Directors Edd Benda and Stephen Helstad brought their indie feature Chili Finger to SXSW on March 15th (Oscar night) for its second-ever screening, and I broke a decades-long tradition of watching the Oscars “live” to see it. If anything can pry me away from our annual Oscar-prediction Traveling Trophy competition, it’s a Coen-like black comedy with an audacious premise and a cast this talented.
THE CAST OF CHILI FINGER
The 100‑minute character study stars Judy Greer, Sean Astin, Bryan Cranston, and John Goodman, with impressive turns from newcomers Madeline Wise, Paul Stanko, Sarah Herrman, and Sara Sevigny. Benda and Helstad, partners behind Beyond the Porch Productions, shot Chili Finger in a sweltering Champaign, Illinois summer, transforming an old Hardee’s into the fictional Wisconsin fast‑food chain Blake Junior’s. The film is loosely inspired by the infamous 2005 Wendy’s “chili finger” hoax, though the opening card warns us: “Some of the events depicted in this film actually happened. Some did not.”

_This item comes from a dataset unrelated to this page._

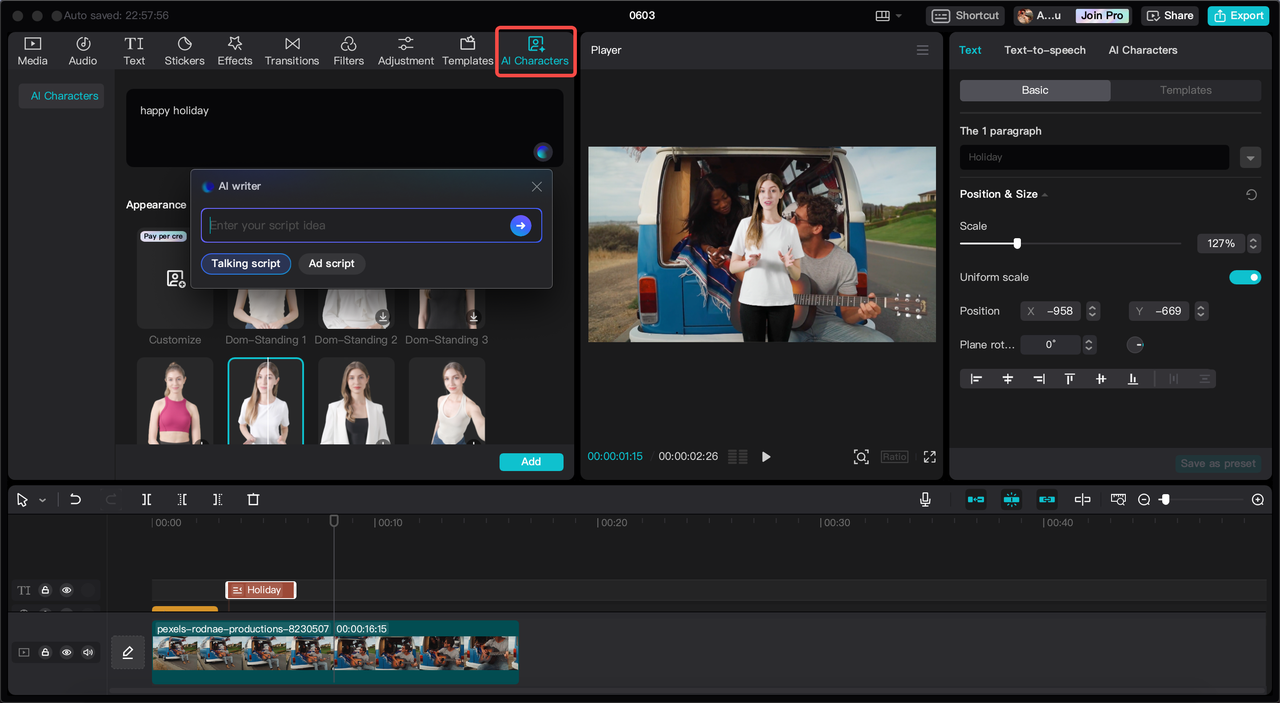Image resolution: width=1280 pixels, height=703 pixels.
Task: Select the Ad script option
Action: pyautogui.click(x=331, y=264)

THE SYNOPSIS OF CHILI FINGER
Instead of rehashing the real case, the film flips the setup slightly. Here, small‑town divorce attorney Jessica Lipki (Judy Greer) finds a severed human finger in her chili and sees an opportunity to claw her way out of a stagnant, financially strained life. Did she consider blackmailing Blake Junior’s for $100,000? I was blissfully unaware of Jessica’s guilt or innocence as the film began, which helped me to enjoy Judy Greer’s performance; husband Ron (Sean Astin) seems totally unaware of any wrongdoing and far more invested in consuming fast food at the local Blake Junior’s restaurant than his wife. Whether Jessica is a con artist or a decent woman in over her head became the film’s central mystery for some time, and Greer’s excellent performance makes that question genuinely hard to answer.
JESSICA
Greer grounds Jessica with nuance: she’s compassionate enough to literally save Bryan Cranston’s character’s life, conflicted enough to doubt her own morality, and vulnerable enough to feel her daughter’s departure for college like a small earthquake. Her marriage to Ron, whose interests skew toward polka dancing and WWII trivia, shows the cracks that financial stress can expose. That theme, the suffocating pressure of affordability, murmurs beneath nearly every scene, both for the Lipkis and for the others in the community. A great opening scene in a beer-bottling plant gives us a look at a typical work day at a plant in the Midwest and sets up a pitch-perfect closing shot for the film, as well.
SUPPORTING CAST
The supporting cast delivers, particularly Paul Stanko as Trevor and Madeline Wise as Blake Junior. The film also benefits from Cristina Dunlap’s cinematography, Todd Zelin’s editing, Peter Bawiec’s sound design, and the heightened, occasionally absurdist energy of Cranston’s scenery‑chewing turn as Dave Pendleton. (My favorite line: “Send somebody over.” Beat. “Just not Dave.” And believe me, once you see who Dave is, that lands.) Cranston appears to be having fun playing Dave, who is a Vietnam veteran prone to violence who has a deep friendship with John Goodman’s fast food founder.
Q&A DETAILS
- Writer/Director Stephen Helstad of “Chili Finger” (Photo by Megan Bailey).
- Director Edd Benda of “Chili Finger” (Photo by Ben Winchell).
During the Q&A, Stanko described acting alongside Goodman and Cranston as “surreal” and “amazing,” admitting he was terrified until he discovered how generous they were. Cast members also recalled the brutal heat of the shoot, Sara Herrman delivered her first scene, in a trailer, wearing a pregnancy prosthetic while rain poured and humidity reached swamp levels.
Helstad noted that he wrote the script during the pandemic, revising through multiple drafts. The result is a narrative full of twists and turns that keep the audience guessing for a fairly long time about Jessica’s intent and integrity. By the final frame, I found myself wondering whether Jessica, or her marriage, could survive the fallout from all that has happened, given her basic Midwestern wholesomeness and compassion.
TWO TRUTHS
Two truths that emerge from the film: Some people are much, much better at lying than others and affordability is not just a term for the GOP to throw around dismissively, but a very real concern for most average struggling Midwestern Americans.
Chili Finger stands out as a smart, grounded indie with a sharp moral core and a sly sense of humor. I’m eager to see what Benda and Helstad do next. If they’re still in town, I’d love to ask them a few follow‑up questions before SXSW wraps.